One week later, the patient sought medical help because of sudden-onset respiratory distress and chest pain. On admission, she had cyanosis and cold sweating, her vital signs were borderline stable with the following: respiratory rate 32/min, heart rate 110/min, and blood pressure 80/40 mmHg. Electrocardiography showed sinus tachycardia with negative T waves in leads V1 to V4. Within 15 minutes of presentation, she was transferred to the echocardiography laboratory and transthoracic examination (TTE) revealed right ventricular dilatation, paradoxical movement of the ventricular septum, and grade 3 tricuspid regurgitation (Fig. 1). Because of progressive deterioration in the patient's condition, we decided to perform emergency pulmonary embolectomy, and she was taken to the operating room in 60 minutes of admission.
Fig 1: Transthoracic echocardiogram shows right ventricular dilatation.
Shortly after induction of anesthesia and when the patient was already intubated, systemic blood pressure fell to 50/30 mmHg so an intravenous bolus injection of 0.5 mg adrenaline was administered. The sternum was opened, transesophageal echocardiography (TEE) probe was inserted and the diagnosis of PE was confirmed. To prevent further deterioration to cardiac arrest, the patient was heparinized and placed on cardiopulmonary bypass (CPB) using aortic and bicaval right atrial cannulation. The procedure was performed without aortic cross-clamping. Under normothermic conditions, a longitudinal arteriotomy was made in the main pulmonary artery extending to the bifurcation and, with the use of a malleable clamp and vacuum aspirator, a huge amount of clot was gently extracted in several pieces (Fig. 2). Intraoperative TEE showed no remnants of thrombus either in the right atrium or right ventricle. Weaning from the heart-lung machine was successful in the first attempt with only moderate inotropic support. Total CPB time was 45 minutes.

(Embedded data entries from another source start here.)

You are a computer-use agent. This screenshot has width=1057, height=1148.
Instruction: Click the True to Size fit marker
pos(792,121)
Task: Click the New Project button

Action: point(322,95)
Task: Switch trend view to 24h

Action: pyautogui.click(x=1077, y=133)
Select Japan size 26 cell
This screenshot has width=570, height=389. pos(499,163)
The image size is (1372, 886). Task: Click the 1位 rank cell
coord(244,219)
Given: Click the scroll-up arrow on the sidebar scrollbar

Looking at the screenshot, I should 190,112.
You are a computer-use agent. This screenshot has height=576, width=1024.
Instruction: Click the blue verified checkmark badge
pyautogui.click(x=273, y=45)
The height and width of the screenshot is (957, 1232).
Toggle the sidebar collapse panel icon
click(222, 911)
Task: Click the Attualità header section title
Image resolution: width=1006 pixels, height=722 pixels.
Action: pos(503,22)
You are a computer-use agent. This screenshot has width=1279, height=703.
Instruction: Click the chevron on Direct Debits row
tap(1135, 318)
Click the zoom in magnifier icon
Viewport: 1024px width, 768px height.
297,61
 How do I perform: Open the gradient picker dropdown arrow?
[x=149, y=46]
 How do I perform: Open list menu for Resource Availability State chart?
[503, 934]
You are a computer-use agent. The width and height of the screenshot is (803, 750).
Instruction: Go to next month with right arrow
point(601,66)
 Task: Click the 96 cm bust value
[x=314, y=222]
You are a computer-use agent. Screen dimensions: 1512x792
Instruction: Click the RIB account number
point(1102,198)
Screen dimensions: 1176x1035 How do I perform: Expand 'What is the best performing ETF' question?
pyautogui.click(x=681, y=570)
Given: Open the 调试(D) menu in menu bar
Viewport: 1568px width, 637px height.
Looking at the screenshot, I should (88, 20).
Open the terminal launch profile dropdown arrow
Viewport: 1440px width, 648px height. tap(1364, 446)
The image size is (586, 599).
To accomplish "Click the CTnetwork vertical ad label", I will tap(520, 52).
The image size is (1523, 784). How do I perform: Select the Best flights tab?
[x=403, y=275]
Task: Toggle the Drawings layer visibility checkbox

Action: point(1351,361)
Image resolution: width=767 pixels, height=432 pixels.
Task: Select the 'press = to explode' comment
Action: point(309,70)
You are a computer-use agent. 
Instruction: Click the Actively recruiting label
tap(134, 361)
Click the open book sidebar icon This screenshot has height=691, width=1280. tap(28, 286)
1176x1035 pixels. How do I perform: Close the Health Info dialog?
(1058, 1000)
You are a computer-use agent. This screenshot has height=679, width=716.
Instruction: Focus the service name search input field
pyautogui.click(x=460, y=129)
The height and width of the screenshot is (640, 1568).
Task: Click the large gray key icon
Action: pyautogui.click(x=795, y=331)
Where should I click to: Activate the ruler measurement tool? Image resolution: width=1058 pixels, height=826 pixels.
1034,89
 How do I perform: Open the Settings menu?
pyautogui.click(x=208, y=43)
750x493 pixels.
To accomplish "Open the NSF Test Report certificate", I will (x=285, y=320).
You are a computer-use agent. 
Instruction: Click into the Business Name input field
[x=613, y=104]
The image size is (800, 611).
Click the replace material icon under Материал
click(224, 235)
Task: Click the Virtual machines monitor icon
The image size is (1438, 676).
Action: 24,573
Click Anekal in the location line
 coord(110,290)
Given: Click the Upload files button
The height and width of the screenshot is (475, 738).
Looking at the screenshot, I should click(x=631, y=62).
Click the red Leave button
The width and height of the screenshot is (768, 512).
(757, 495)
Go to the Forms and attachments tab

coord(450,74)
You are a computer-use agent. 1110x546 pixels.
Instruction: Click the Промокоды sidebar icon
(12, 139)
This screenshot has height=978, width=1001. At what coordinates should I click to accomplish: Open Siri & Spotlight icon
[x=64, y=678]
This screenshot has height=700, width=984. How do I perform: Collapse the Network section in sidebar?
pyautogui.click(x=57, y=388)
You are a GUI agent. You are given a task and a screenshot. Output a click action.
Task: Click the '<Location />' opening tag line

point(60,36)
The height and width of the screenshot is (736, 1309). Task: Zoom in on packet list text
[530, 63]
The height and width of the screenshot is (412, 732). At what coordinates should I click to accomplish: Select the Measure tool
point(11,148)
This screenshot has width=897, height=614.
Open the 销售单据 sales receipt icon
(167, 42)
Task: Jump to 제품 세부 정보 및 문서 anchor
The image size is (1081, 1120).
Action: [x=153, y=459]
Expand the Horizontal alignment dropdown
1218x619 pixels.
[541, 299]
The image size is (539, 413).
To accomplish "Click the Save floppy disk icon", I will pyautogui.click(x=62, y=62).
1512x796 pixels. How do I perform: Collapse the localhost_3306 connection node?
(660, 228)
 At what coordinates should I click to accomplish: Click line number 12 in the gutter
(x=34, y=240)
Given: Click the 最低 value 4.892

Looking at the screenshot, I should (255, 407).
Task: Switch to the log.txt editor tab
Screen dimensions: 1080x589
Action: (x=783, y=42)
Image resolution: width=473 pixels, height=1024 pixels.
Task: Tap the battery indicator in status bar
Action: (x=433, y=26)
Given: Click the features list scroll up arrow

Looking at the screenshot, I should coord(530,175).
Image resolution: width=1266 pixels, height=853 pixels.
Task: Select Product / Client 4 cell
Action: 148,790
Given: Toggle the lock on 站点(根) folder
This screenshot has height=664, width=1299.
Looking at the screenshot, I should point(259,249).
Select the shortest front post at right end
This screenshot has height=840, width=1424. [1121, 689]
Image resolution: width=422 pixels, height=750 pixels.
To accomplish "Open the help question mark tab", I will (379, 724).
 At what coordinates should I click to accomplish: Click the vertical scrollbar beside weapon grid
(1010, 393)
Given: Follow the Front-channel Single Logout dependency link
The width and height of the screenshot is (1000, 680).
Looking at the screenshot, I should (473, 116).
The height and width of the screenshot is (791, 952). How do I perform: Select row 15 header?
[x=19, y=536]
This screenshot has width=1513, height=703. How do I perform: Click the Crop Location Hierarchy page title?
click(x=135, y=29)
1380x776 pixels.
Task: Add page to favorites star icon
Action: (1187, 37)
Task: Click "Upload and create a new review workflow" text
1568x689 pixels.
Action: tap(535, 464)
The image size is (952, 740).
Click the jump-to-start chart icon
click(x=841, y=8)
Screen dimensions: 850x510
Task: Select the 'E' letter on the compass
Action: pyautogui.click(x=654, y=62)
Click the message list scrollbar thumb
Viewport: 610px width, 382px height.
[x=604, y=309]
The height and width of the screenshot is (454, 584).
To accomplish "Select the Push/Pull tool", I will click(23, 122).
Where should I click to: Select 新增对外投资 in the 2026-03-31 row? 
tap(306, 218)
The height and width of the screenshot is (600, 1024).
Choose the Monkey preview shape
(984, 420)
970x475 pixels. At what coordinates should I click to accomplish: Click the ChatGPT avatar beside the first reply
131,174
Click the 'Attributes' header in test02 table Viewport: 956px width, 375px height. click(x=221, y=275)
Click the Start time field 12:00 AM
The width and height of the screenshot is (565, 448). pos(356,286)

Fig 2: Huge thrombus extracted from the pulmonary artery.
The postoperative course was uneventful. Follow-up TEE showed normal right ventricle contractility and no emboli. The patient was extubated on the following day. Venous sonography did not show any thrombus in the leg veins. The patient was discharged on warfarin and aspirin on the eighth day. At the 3-month follow-up visit, there was no recurrence of deep vein thrombosis and no signs of pulmonary hypertension.
Thrombolytic treatment is often effective, but the extent of the clinical benefit remains unclear. According to a report by the International Cooperative Pulmonary Embolism Registry, the rates of recurrent PE in 90 days and related mortality do not decrease in patients treated with thrombolytic therapy.[7] An earlier report of the same registry found the incidence of intracranial bleeding as 3% following thrombolytic therapy.[8]
In the past, high operative mortality rate was the major drawback of surgical pulmonary embolectomy. However, recent reports by many centers recommended pulmonary embolectomy as a safe and effective alternative to thrombolysis or catheter thrombectomy.[9,10]
Insertion of a vena caval filter is a common clinical practice for prophylaxis,[11] but it was not available in our case.
As the development of cardiac arrest before surgical intervention is the most frightening condition,[3] early decision making about surgical strategy is the cornerstone for the success of the procedure. Our patient was operated on within the first hour of admission.
In conclusion, a successful outcome after emergency pulmonary embolectomy necessitates urgent initiation of the operation before cardiac arrest develops and TTE or TEE are very useful for rapid diagnosis.